Cuando este que ahora les habla, conoció al gran Kiku, él rodaba ya por la vertiente descendente de su carrera atlética, y se prodigaba, más que corredor puro y duro, a tiempo completo, como responsable federativo de la selección catalana, con la que conquistó 7 copas del mundo -primero como atleta y luego como técnico- bajo la tutela institucional de la FSA, embrión federativo que controlaba las competiciones internacionales en aquella época, y antecesor directo de lo que ahora sería… ni idea qué, porque hay tantas federaciones, instituciones, asociaciones y demás ones, que yo, que no soy nada dado a interesarme por estas cuestiones de la burocracia deportiva, me pierdo.

Antes de aquello, como corredor plenamente en activo, Quico Soler acumuló un magnífico palmarés atlético del que se desprende una sorprendente versatilidad: marcas como 3’52” en la prueba de 1500, 14’20” en el 5000, 8’44” en 3000 obstáculos, 1h 06 en medio maratón o 2h 26’ en los 42k195m, dan fe de la polivalencia de Kiku como atleta convencional. Pero en el aspecto que a nosotros nos atañe, que es el de desafiar a la gravedad y al sentido común, devorando cumbres, Kiku estableció, sin saberlo ni seguramente pretenderlo, algunos de los hitos fundacionales de este deporte; me refiero, cómo no, a la victoria en las 3 ediciones de la mítica carrera primigenia del Aneto, cumbre que nuestro protagonista subía y bajaba incendiando el crono, y causando el asombro, por no decir la perplejidad, de los naturales de la zona, que se hacían cruces comentando la velocidad diabólica de aquel muchacho delgaducho y moreno que más parecía un centauro, mitad animal mitad humano, que una persona de esas de carne y hueso.

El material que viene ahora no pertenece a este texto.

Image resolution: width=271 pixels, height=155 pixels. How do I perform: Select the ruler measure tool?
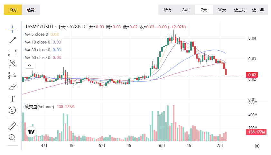tap(12, 126)
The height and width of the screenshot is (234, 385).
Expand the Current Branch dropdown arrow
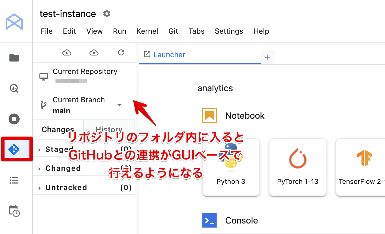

Fueron muchos, entre ellos quien esto les cuenta, los que descubrieron las carreras por montaña leyendo las reseñas de las hazañas del singular Kiku, que despertaron en muchos de nosotros una chispa que, sin saberlo, yacía adormecida en nuestro interior, y nos condujo a querer imitar sus pasos, nunca mejor dicho.

Kiku vive hoy una vida alejada y en cierta medida disconforme con el rumbo, para su gusto excesivamente mediático, que ha tomado nuestro deporte, y se dedica a compaginar su trabajo como guarda forestal con la práctica de variopintos deportes, siempre relacionados, eso sí, con su amada, con su imprescindible, con su ineludible, montaña: escalada, mountain bike, senderismo y ocasionalmente (muy ocasionalmente) correr, son sus más recurrentes opciones deportivas.

Los profetas es lo que tienen, que crean y difunden las religiones y luego, cuando en estas empiezan a aparecer los becerros de oro reniegan de ellas, desencantados, y se convierten en anacoretas, encaramándose a su personal columna en el desierto, como San Simón, pasando de todo y de todos. Y qué quieren que les diga, a mí me encanta que lo hagan.